For every $E$ the set of points for which there is a natural $n_0$ such that $T^n(x)$ $\notin$ $E$ for all $n \geq n_0$ has measure $0$.
Let $\mu(E) = \alpha > 0$. Consider the sets $E, T^{-1}E, T^{-2}E, \dots$. This is a countable list of sets, each with measure $\alpha$. Therefore, since $\mu(X) = 1$, some pair of them must overlap in a set of positive measure, i.e. there exists $n > m$ such that $\mu(T^{-n}E \cap T^{-m}E) > 0$. But this is also equal to $\mu(T^{-n}(E \cap T^{n-m}E)) = \mu(E \cap T^{n-m}E)$.

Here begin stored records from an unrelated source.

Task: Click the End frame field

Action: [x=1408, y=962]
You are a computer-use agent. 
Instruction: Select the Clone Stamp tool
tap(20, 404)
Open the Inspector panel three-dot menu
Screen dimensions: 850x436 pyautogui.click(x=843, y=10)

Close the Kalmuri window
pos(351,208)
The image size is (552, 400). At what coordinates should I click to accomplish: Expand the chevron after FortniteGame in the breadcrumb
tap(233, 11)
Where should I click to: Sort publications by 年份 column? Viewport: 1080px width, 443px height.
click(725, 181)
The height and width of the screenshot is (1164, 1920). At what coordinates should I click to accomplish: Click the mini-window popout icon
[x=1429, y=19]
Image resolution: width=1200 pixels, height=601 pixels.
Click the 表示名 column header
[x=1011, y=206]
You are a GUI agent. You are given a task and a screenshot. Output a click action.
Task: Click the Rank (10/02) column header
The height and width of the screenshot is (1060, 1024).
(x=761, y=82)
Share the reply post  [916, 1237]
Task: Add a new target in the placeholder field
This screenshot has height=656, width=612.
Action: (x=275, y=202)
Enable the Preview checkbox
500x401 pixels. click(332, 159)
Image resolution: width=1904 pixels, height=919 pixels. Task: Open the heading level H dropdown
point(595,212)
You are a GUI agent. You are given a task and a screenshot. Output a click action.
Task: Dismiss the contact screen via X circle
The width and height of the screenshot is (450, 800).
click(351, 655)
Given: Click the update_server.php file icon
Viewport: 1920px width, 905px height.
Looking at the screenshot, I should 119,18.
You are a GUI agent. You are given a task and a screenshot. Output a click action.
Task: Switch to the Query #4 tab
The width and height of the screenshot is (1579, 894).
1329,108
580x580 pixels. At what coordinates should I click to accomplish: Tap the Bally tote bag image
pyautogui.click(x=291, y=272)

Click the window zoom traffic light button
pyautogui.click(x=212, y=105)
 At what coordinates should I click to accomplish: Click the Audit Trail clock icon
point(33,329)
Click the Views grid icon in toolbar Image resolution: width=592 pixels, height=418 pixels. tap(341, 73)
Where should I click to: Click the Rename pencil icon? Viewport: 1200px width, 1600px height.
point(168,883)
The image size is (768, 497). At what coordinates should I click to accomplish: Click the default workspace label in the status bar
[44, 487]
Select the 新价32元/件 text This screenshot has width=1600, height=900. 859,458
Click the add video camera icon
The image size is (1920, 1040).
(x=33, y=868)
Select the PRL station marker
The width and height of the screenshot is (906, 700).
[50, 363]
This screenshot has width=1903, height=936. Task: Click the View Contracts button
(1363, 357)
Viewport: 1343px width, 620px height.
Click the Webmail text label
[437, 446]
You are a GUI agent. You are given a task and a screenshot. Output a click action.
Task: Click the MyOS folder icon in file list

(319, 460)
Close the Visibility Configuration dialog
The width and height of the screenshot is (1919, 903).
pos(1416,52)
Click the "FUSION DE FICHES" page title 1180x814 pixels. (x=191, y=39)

We need to show that $\mu$-a.e. $x \in E$ satisfies the statement: "for all $k$ there exists $n>k$ such that $T^n x \in E$." Define $E' = \bigcup_{n=0}^{\infty} T^{-n} E$. Fix an arbitrary $k$ and note that $T^{-k}E' = \bigcup_{n=k}^{\infty} T^{-n}E$, so we have $$ E' = (E \cup T^{-1}E \cup \dots \cup T^{-k+1}E) \cup T^{-k}E'. $$ Because $T$ is measure preserving we must have $\mu(E') = \mu(T^{-k}E')$, so the above implies that $(E \cup T^{-1}E \cup \dots \cup T^{-k+1}E) \setminus T^{-k}E'$ has measure zero. In particular, almost every $x \in E$ is also in $T^{-k}E'$. This shows that almost every $x \in E$ satisfies $T^n x \in E$ for some $n\geq k$. Thus we've proved that for each $k$ there is a set of full measure in $E$ with the desired property. To finish, take a countable intersection over all $k$ to obtain a fixed set of full measure in $E$ that has the desired property for all $k$, as required.